The government responded by enacting further repressive legislation, and in December 1956 it arrested 156 people and charged them with high treason, in the form of a conspiracy to overthrow the state by violence and replace it with a state based on communism. The court was not persuaded that any of the accused had planned to use violence, but the trial dragged on, preoccupying the leadership, until March 1961, when the last thirty were found not guilty.

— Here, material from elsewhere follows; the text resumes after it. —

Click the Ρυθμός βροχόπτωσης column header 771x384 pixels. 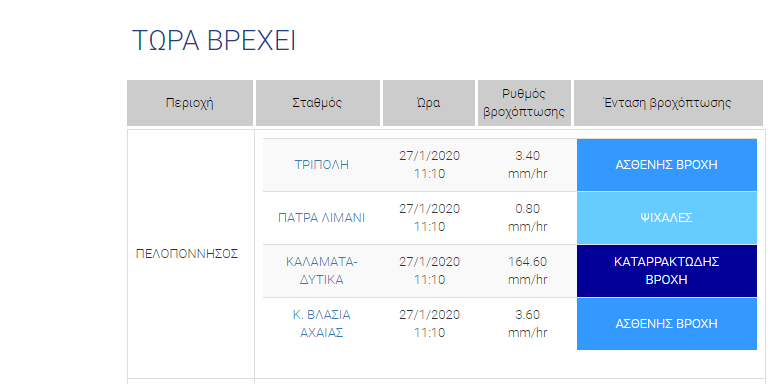tap(524, 103)
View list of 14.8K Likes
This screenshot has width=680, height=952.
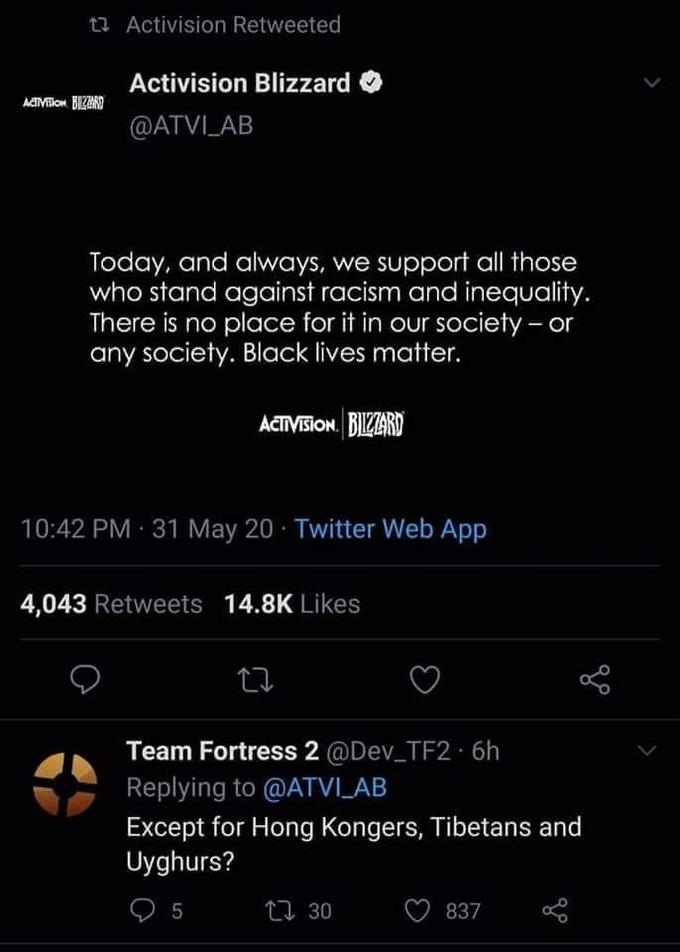292,604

Though the ANC and its allies in the Congress movement were all male-dominated organizations, Lilian Ngoyi and other women had formed the Federation of South African Women, which organized protests against the decision of the government to extend the pass laws to African women. The demonstrations culminated on August 9, 1956, when 20,000 African women assembled outside the Union Buildings—the national administrative headquarters in Pretoria—delivered a petition to the empty prime minister’s office, and stood in silence for thirty minutes. Two years later the police arrested two thousand African women for refusing to accept passes. Nevertheless, the government stood by its decision and from 1961 African women were obliged by law to carry passes. Other protests were reactions against specific local events. African men and women in the townships around Johannesburg and Pretoria, for example, boycotted the bus company for raising the fares and walked up to twenty miles a day to and from their work between January and April 1957.57
Failure to modify government policy caused frustration and divisions of opinion among politically conscious black South Africans. Whereas Lutuli, Mandela, and their colleagues continued to work for a reconciliation between the races in South Africa, others contended that the alliance with the white-dominated Congress of Democrats had impeded the ANC, as shown by what they regarded as a concession to white interests in the Freedom Charter. They wanted a purely African movement, dedicated to the emancipation of the African population. An African journalist struck a popular note when he wrote: “The masses do not hate an abstraction like ‘oppression’ or ‘capitalism’. . . . They make these things concrete and hate the oppressor—in South Africa the White man.”58 With such forces behind him, Robert $obukwe emerged as an alternative to the Lutuli-Man-dela leadership. Sobukwe, a powerful orator, was born in Graaff-Reinet in the eastern Cape Province in 1924. He was educated at Fort Hare and was a Bantu language instructor at the University of the Witwatersrand. He did not hold the extreme views of some of his followers. Ultimately, according to Sobukwe, Whites might become genuine Africans; but since they benefited from the existing social order, they could not yet identify with the African cause.59
Failing to gain control of the ANC, the Africanists under Sobukwe broke away in 1959 and founded the Pan-Africanist Congress (PAC). On March 21, 1960, upstaging the ANC, they launched a campaign against the pass laws. Large numbers of Africans assembled at police stations without passes, inviting arrest in the hope of clogging the machinery of justice. At the police station at Sharpeville, near Johannesburg, the police opened fire, killing 67 Africans and wounding 186, most of whom were shot in the back. In the following weeks there were widespread work stoppages, and disturbances in various parts of the country. In Cape Town, on March 30, a crowd of Africans, estimated at between 15,000 and 30,000, marched in orderly procession to the center of the city, near Parliament, which was in session; but the police assured their leader, a twenty-three-year-old university student named Philip Kgosana, that the minister of justice would receive him that evening if he would persuade the people to return home. He told them to go, and they did so. That evening, when Kgosana reported, the police arrested him.60
As the disturbances mounted, the government struck back fiercely. It declared a state of emergency, mobilized the army reserves, outlawed the ANC and the PAC, and arrested 98 Whites, 90 Indians, 36 Coloureds, and 11,279 Africans. The police jailed another 6,800 people, including the PAC leaders, as well as beating hundreds of Africans and compelled them to return to work. These measures broke up the campaign. They also deprived Africans of the last chance of organizing lawful, peaceful, countrywide opposition to apartheid and forced the ANC leaders underground to reconsider their strategy and goals.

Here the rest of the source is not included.